Exercise requirements: Rewrite the stretch of the listing below, from the line containing "Task: Select the 2.0mm LOD height option" through the end, as a JSON list of strings with one string per line and blank lines omitted. Leave the pictures out of the answer.

Records from a data source:
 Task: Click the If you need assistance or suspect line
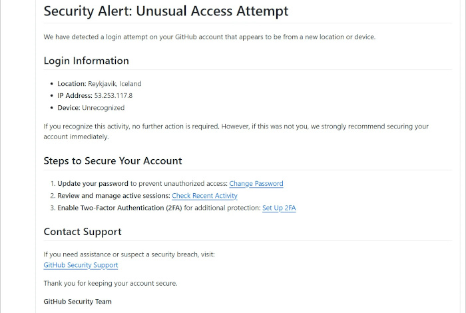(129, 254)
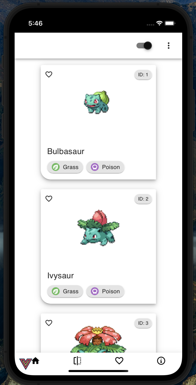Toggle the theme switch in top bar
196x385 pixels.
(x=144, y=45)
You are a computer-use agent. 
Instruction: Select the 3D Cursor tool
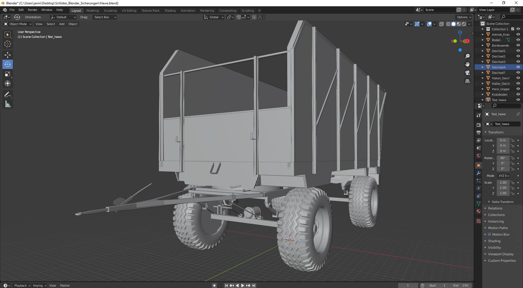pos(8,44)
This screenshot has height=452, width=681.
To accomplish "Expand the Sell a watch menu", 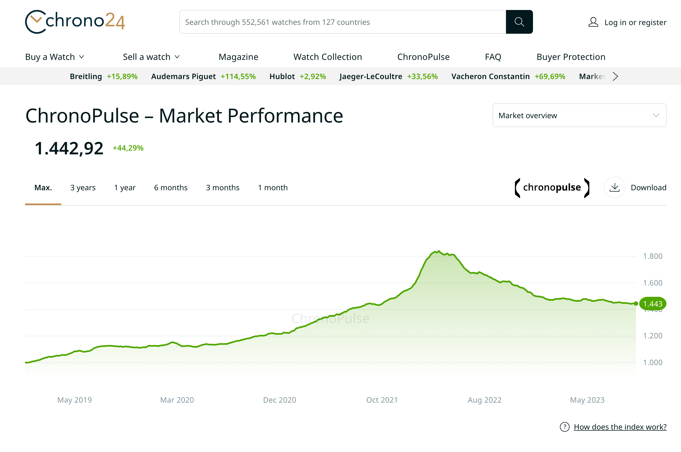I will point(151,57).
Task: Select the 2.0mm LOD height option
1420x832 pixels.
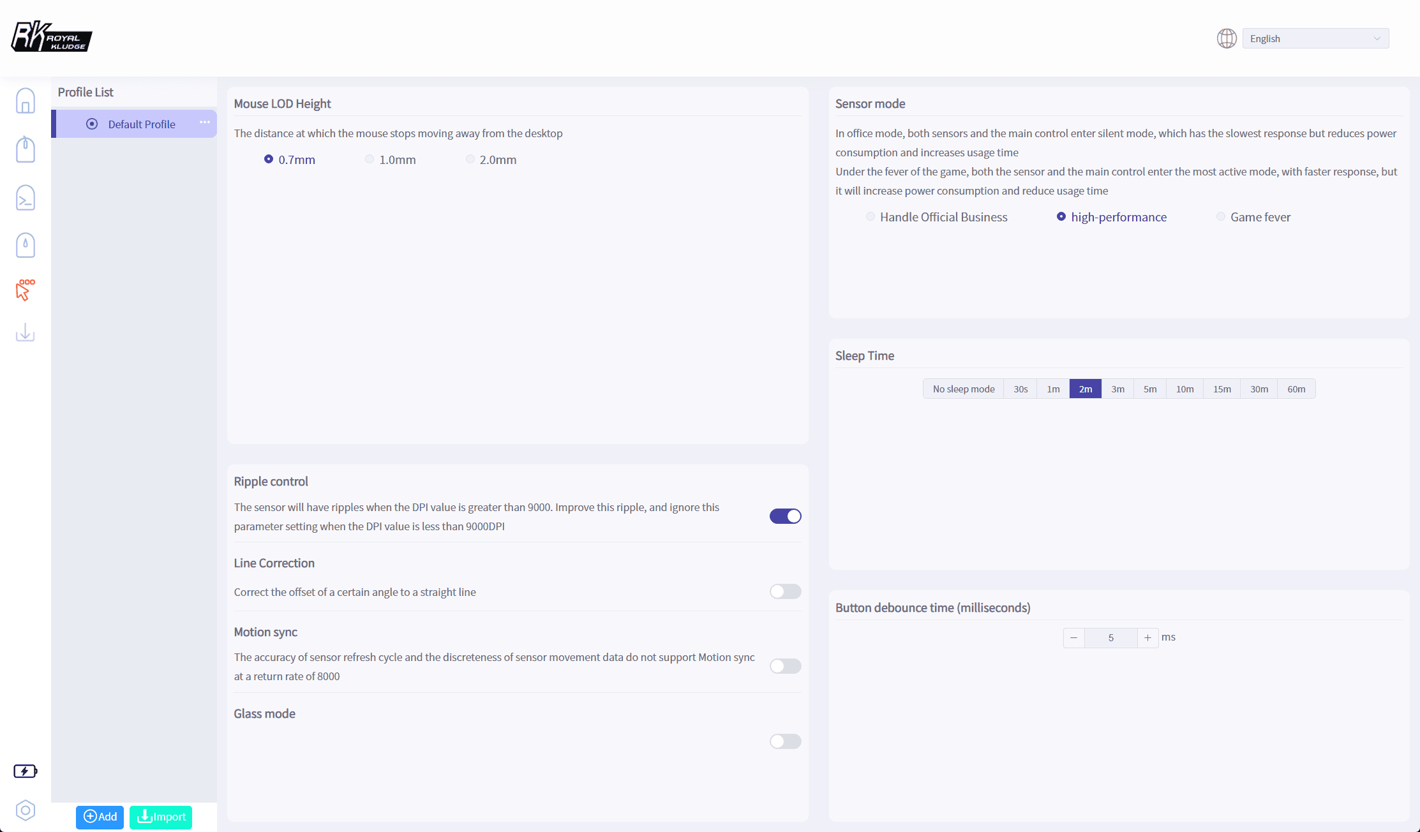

Solution to this problem:
[
  "Task: Select the 2.0mm LOD height option",
  "1420x832 pixels."
]